Prompt: Whatever appears in the records, write it out again exactly.

Records for the task:
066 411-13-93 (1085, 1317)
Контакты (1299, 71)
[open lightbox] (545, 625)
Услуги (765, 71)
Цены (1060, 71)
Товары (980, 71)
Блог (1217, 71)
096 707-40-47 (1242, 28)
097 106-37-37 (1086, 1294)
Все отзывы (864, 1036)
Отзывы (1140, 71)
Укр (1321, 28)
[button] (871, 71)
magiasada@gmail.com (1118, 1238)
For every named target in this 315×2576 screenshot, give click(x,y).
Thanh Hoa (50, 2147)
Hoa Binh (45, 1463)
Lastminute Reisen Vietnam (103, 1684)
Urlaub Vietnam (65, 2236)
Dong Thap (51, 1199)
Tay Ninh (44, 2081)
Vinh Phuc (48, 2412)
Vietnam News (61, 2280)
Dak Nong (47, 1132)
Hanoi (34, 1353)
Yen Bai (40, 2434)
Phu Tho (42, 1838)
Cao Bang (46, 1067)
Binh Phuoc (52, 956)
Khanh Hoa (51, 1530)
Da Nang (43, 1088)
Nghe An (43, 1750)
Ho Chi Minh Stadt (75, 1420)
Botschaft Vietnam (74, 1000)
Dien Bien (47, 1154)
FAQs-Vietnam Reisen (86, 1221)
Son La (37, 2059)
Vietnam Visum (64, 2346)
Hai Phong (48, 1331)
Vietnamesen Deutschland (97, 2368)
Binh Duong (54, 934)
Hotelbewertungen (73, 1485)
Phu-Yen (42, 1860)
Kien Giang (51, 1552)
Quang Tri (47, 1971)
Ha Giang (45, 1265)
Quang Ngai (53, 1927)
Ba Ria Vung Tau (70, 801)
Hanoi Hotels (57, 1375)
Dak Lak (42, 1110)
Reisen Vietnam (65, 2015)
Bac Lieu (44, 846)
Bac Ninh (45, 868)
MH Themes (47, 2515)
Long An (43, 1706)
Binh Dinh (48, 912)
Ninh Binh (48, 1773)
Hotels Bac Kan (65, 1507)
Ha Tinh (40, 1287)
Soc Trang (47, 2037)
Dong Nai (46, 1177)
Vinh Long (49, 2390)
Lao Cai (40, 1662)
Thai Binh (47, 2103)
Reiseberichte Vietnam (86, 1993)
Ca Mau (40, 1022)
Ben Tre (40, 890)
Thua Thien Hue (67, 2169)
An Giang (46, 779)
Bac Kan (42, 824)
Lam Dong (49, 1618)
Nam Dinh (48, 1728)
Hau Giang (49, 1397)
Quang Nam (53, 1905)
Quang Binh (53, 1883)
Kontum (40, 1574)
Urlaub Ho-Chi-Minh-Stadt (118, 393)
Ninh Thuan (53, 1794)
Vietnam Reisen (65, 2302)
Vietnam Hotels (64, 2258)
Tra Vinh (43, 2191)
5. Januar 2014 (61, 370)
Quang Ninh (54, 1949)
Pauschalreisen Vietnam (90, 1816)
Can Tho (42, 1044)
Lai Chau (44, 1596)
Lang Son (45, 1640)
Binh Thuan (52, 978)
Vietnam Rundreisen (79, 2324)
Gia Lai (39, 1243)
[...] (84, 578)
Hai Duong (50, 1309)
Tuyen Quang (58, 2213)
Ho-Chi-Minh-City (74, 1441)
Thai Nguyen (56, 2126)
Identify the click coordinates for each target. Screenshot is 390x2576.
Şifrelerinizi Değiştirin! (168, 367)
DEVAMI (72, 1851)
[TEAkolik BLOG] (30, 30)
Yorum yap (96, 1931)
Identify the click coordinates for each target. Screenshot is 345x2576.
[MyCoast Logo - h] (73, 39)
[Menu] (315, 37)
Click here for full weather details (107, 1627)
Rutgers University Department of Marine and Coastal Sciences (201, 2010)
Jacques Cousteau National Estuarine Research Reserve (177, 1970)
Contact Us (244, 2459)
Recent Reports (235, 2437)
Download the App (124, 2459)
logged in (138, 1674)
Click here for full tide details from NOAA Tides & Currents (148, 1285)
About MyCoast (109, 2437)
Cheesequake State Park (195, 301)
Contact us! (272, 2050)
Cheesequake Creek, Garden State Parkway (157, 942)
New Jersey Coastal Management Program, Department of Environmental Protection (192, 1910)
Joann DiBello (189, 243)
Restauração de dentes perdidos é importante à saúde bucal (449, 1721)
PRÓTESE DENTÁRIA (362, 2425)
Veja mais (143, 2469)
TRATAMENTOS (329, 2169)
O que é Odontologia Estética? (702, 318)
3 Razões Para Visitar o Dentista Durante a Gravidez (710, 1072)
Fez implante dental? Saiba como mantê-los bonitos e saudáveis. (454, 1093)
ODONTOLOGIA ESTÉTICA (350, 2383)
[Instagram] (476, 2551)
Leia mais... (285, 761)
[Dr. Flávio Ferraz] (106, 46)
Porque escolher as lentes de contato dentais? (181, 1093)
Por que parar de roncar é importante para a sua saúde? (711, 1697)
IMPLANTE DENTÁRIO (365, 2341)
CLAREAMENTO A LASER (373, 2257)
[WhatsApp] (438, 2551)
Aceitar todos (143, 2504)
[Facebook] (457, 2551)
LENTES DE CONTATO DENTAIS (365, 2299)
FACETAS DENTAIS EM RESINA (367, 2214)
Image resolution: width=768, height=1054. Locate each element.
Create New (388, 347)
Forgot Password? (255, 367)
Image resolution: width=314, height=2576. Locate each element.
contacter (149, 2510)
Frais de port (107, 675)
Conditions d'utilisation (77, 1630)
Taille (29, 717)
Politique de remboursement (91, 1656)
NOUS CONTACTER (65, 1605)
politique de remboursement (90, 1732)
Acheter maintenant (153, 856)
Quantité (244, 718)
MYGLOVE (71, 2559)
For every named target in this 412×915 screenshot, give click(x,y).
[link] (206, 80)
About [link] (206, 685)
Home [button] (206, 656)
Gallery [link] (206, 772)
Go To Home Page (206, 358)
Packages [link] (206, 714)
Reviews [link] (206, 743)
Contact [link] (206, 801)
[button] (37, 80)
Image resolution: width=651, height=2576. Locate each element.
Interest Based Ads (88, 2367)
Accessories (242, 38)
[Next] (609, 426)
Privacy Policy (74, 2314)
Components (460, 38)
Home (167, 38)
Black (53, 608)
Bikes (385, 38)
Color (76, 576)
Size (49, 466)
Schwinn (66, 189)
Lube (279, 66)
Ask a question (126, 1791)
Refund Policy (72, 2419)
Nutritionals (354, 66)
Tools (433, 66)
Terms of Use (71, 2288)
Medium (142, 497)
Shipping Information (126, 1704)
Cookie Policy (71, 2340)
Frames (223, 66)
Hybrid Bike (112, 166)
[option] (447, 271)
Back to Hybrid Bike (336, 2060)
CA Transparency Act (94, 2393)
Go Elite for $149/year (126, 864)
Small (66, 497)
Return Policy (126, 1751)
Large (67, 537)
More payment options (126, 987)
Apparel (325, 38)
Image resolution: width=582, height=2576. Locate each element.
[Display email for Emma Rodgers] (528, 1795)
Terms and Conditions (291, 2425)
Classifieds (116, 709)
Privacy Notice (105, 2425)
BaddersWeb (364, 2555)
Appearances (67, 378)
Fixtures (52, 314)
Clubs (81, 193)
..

Task solution:
066 411-13-93 (1085, 1317)
Контакты (1299, 71)
[open lightbox] (545, 625)
Услуги (765, 71)
Цены (1060, 71)
Товары (980, 71)
Блог (1217, 71)
096 707-40-47 (1242, 28)
097 106-37-37 (1086, 1294)
Все отзывы (864, 1036)
Отзывы (1140, 71)
Укр (1321, 28)
[button] (871, 71)
magiasada@gmail.com (1118, 1238)
For every named target in this 315×2576 screenshot, give click(x,y).
Thanh Hoa (50, 2147)
Hoa Binh (45, 1463)
Lastminute Reisen Vietnam (103, 1684)
Urlaub Vietnam (65, 2236)
Dong Thap (51, 1199)
Tay Ninh (44, 2081)
Vinh Phuc (48, 2412)
Vietnam News (61, 2280)
Dak Nong (47, 1132)
Hanoi (34, 1353)
Yen Bai (40, 2434)
Phu Tho (42, 1838)
Cao Bang (46, 1067)
Binh Phuoc (52, 956)
Khanh Hoa (51, 1530)
Da Nang (43, 1088)
Nghe An (43, 1750)
Ho Chi Minh Stadt (75, 1420)
Botschaft Vietnam (74, 1000)
Dien Bien (47, 1154)
FAQs-Vietnam Reisen (86, 1221)
Son La (37, 2059)
Vietnam Visum (64, 2346)
Hai Phong (48, 1331)
Vietnamesen Deutschland (97, 2368)
Binh Duong (54, 934)
Hotelbewertungen (73, 1485)
Phu-Yen (42, 1860)
Kien Giang (51, 1552)
Quang Tri (47, 1971)
Ha Giang (45, 1265)
Quang Ngai (53, 1927)
Ba Ria Vung Tau (70, 801)
Hanoi Hotels (57, 1375)
Dak Lak (42, 1110)
Reisen Vietnam (65, 2015)
Bac Lieu (44, 846)
Bac Ninh (45, 868)
MH Themes (47, 2515)
Long An (43, 1706)
Binh Dinh (48, 912)
Ninh Binh (48, 1773)
Hotels Bac Kan (65, 1507)
Ha Tinh (40, 1287)
Soc Trang (47, 2037)
Dong Nai (46, 1177)
Vinh Long (49, 2390)
Lao Cai (40, 1662)
Thai Binh (47, 2103)
Reiseberichte Vietnam (86, 1993)
Ca Mau (40, 1022)
Ben Tre (40, 890)
Thua Thien Hue (67, 2169)
An Giang (46, 779)
Bac Kan (42, 824)
Lam Dong (49, 1618)
Nam Dinh (48, 1728)
Hau Giang (49, 1397)
Quang Nam (53, 1905)
Quang Binh (53, 1883)
Kontum (40, 1574)
Urlaub Ho-Chi-Minh-Stadt (118, 393)
Ninh Thuan (53, 1794)
Vietnam Reisen (65, 2302)
Vietnam Hotels (64, 2258)
Tra Vinh (43, 2191)
5. Januar 2014 (61, 370)
Quang Ninh (54, 1949)
Pauschalreisen Vietnam (90, 1816)
Can Tho (42, 1044)
Lai Chau (44, 1596)
Lang Son (45, 1640)
Binh Thuan (52, 978)
Vietnam Rundreisen (79, 2324)
Gia Lai (39, 1243)
[...] (84, 578)
Hai Duong (50, 1309)
Tuyen Quang (58, 2213)
Ho-Chi-Minh-City (74, 1441)
Thai Nguyen (56, 2126)
Identify the click coordinates for each target. Screenshot is 390x2576.
Şifrelerinizi Değiştirin! (168, 367)
DEVAMI (72, 1851)
[TEAkolik BLOG] (30, 30)
Yorum yap (96, 1931)
Identify the click coordinates for each target. Screenshot is 345x2576.
[MyCoast Logo - h] (73, 39)
[Menu] (315, 37)
Click here for full weather details (107, 1627)
Rutgers University Department of Marine and Coastal Sciences (201, 2010)
Jacques Cousteau National Estuarine Research Reserve (177, 1970)
Contact Us (244, 2459)
Recent Reports (235, 2437)
Download the App (124, 2459)
logged in (138, 1674)
Click here for full tide details from NOAA Tides & Currents (148, 1285)
About MyCoast (109, 2437)
Cheesequake State Park (195, 301)
Contact us! (272, 2050)
Cheesequake Creek, Garden State Parkway (157, 942)
New Jersey Coastal Management Program, Department of Environmental Protection (192, 1910)
Joann DiBello (189, 243)
Restauração de dentes perdidos é importante à saúde bucal (449, 1721)
PRÓTESE DENTÁRIA (362, 2425)
Veja mais (143, 2469)
TRATAMENTOS (329, 2169)
O que é Odontologia Estética? (702, 318)
3 Razões Para Visitar o Dentista Durante a Gravidez (710, 1072)
Fez implante dental? Saiba como mantê-los bonitos e saudáveis. (454, 1093)
ODONTOLOGIA ESTÉTICA (350, 2383)
[Instagram] (476, 2551)
Leia mais... (285, 761)
[Dr. Flávio Ferraz] (106, 46)
Porque escolher as lentes de contato dentais? (181, 1093)
Por que parar de roncar é importante para a sua saúde? (711, 1697)
IMPLANTE DENTÁRIO (365, 2341)
CLAREAMENTO A LASER (373, 2257)
[WhatsApp] (438, 2551)
Aceitar todos (143, 2504)
[Facebook] (457, 2551)
LENTES DE CONTATO DENTAIS (365, 2299)
FACETAS DENTAIS EM RESINA (367, 2214)
Image resolution: width=768, height=1054. Locate each element.
Create New (388, 347)
Forgot Password? (255, 367)
Image resolution: width=314, height=2576. Locate each element.
contacter (149, 2510)
Frais de port (107, 675)
Conditions d'utilisation (77, 1630)
Taille (29, 717)
Politique de remboursement (91, 1656)
NOUS CONTACTER (65, 1605)
politique de remboursement (90, 1732)
Acheter maintenant (153, 856)
Quantité (244, 718)
MYGLOVE (71, 2559)
For every named target in this 412×915 screenshot, give click(x,y).
[link] (206, 80)
About [link] (206, 685)
Home [button] (206, 656)
Gallery [link] (206, 772)
Go To Home Page (206, 358)
Packages [link] (206, 714)
Reviews [link] (206, 743)
Contact [link] (206, 801)
[button] (37, 80)
Image resolution: width=651, height=2576. Locate each element.
Interest Based Ads (88, 2367)
Accessories (242, 38)
[Next] (609, 426)
Privacy Policy (74, 2314)
Components (460, 38)
Home (167, 38)
Black (53, 608)
Bikes (385, 38)
Color (76, 576)
Size (49, 466)
Schwinn (66, 189)
Lube (279, 66)
Ask a question (126, 1791)
Refund Policy (72, 2419)
Nutritionals (354, 66)
Tools (433, 66)
Terms of Use (71, 2288)
Medium (142, 497)
Shipping Information (126, 1704)
Cookie Policy (71, 2340)
Frames (223, 66)
Hybrid Bike (112, 166)
[option] (447, 271)
Back to Hybrid Bike (336, 2060)
CA Transparency Act (94, 2393)
Go Elite for $149/year (126, 864)
Small (66, 497)
Return Policy (126, 1751)
Large (67, 537)
More payment options (126, 987)
Apparel (325, 38)
Image resolution: width=582, height=2576. Locate each element.
[Display email for Emma Rodgers] (528, 1795)
Terms and Conditions (291, 2425)
Classifieds (116, 709)
Privacy Notice (105, 2425)
BaddersWeb (364, 2555)
Appearances (67, 378)
Fixtures (52, 314)
Clubs (81, 193)
..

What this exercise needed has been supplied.